YOUR INSTRUCTIONS
Below are records with pictures. Reproduce exactly the lines from the line with "609x352 pixels. How" to the line with "Select the 97.50% OOS percent cell", inclusive, and leave each picture out.

══ DATA SECTION ══

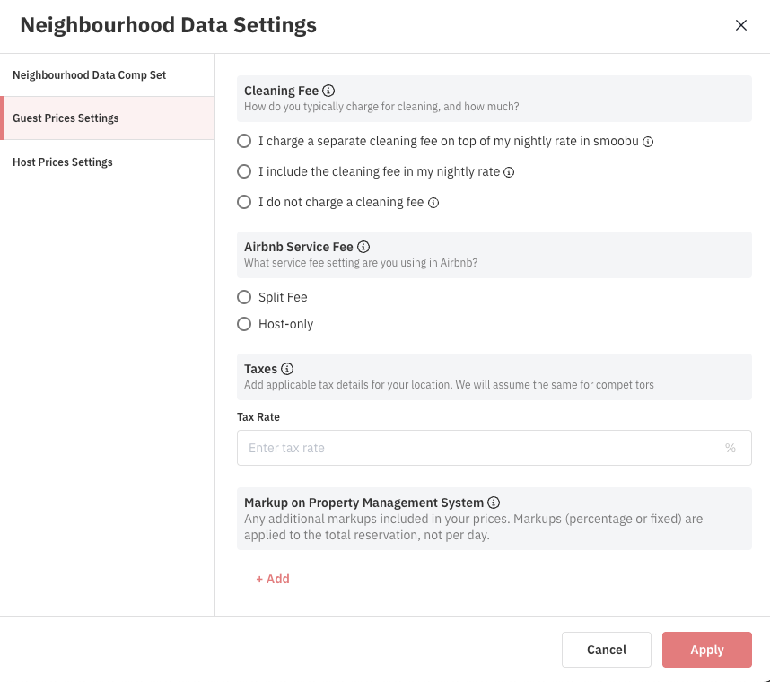The width and height of the screenshot is (770, 682).
Task: Click info icon after nightly rate inclusion option
Action: coord(509,172)
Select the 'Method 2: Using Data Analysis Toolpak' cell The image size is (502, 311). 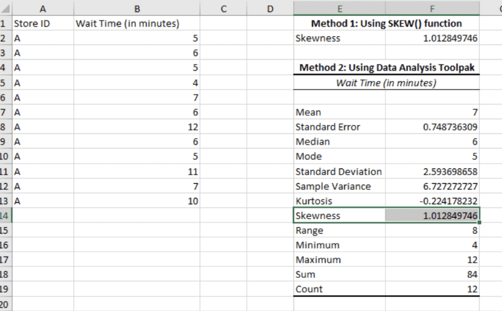(386, 68)
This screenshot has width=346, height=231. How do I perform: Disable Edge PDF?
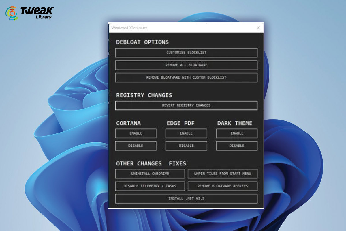click(186, 146)
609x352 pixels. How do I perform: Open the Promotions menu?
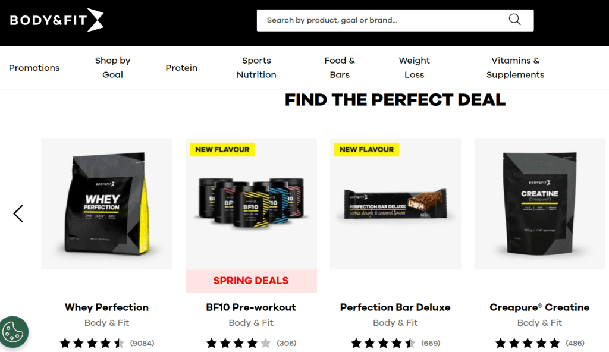point(34,68)
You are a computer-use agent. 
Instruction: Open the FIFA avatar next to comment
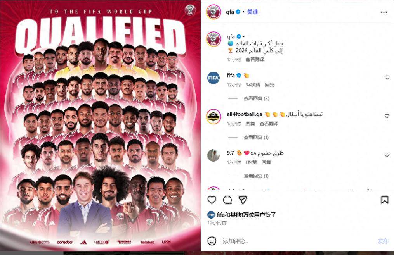(213, 78)
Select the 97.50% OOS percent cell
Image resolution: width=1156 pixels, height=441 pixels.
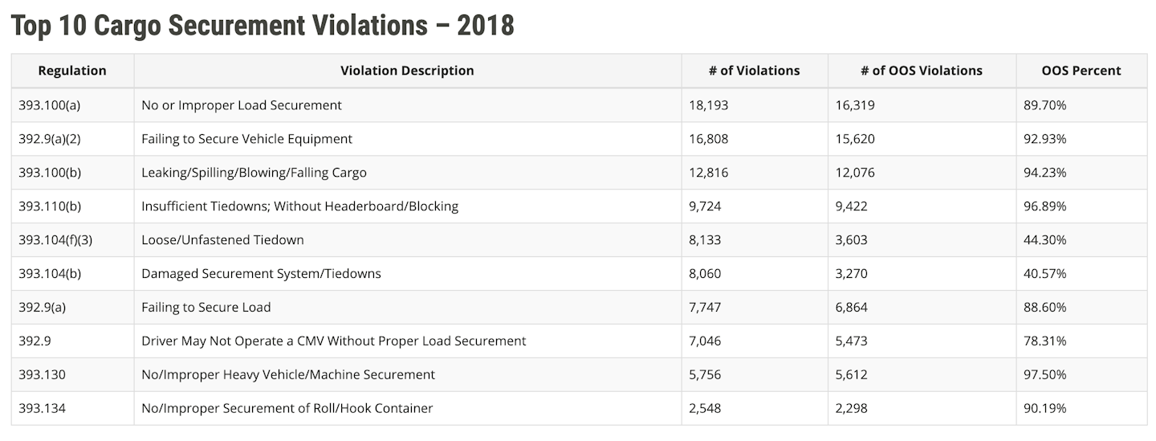1045,375
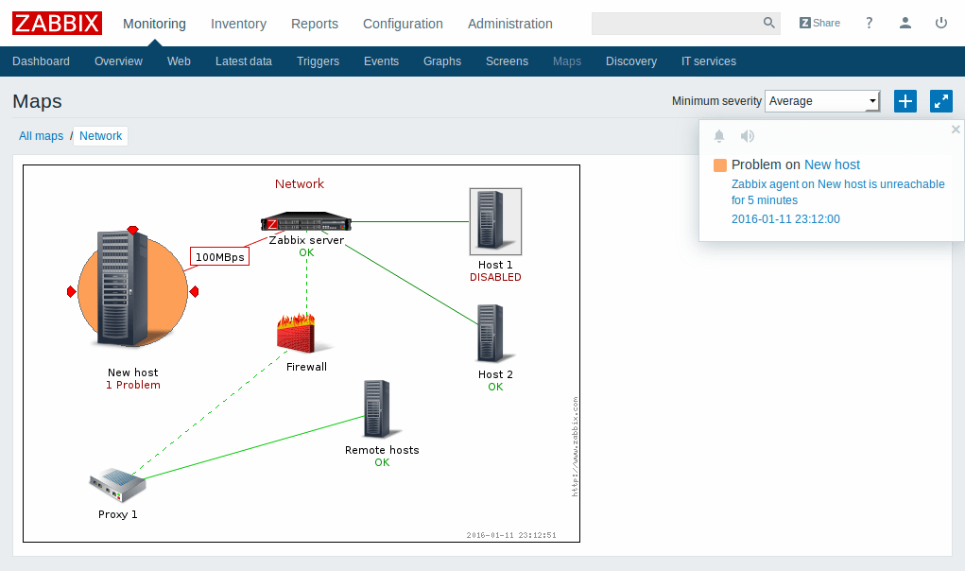
Task: Open the user profile icon
Action: click(x=905, y=23)
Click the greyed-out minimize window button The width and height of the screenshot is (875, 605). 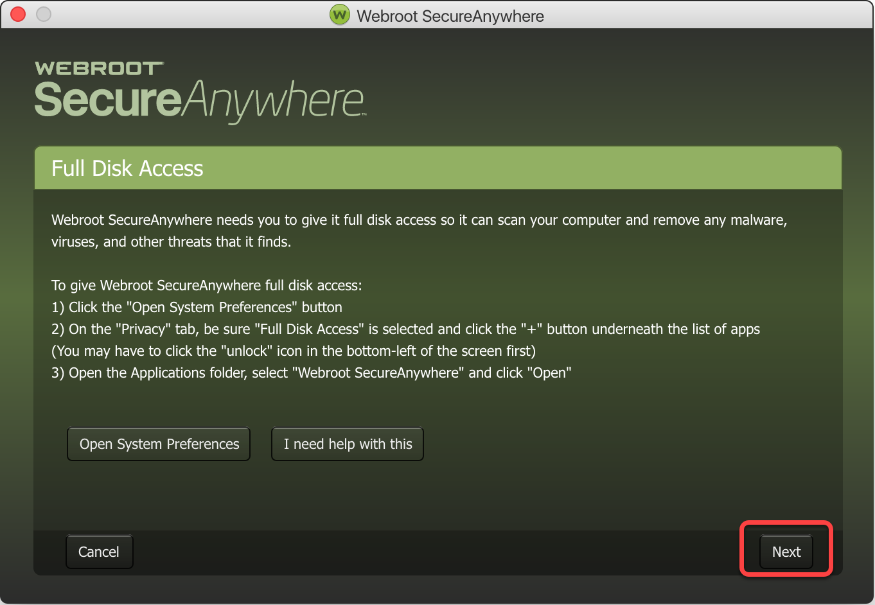44,14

═══

TASK SOLUTION
609x352 pixels. How do I perform: Open the Promotions menu?
point(34,68)
You are a computer-use agent. 
Instruction: Open the FIFA avatar next to comment
(213, 78)
Select the 97.50% OOS percent cell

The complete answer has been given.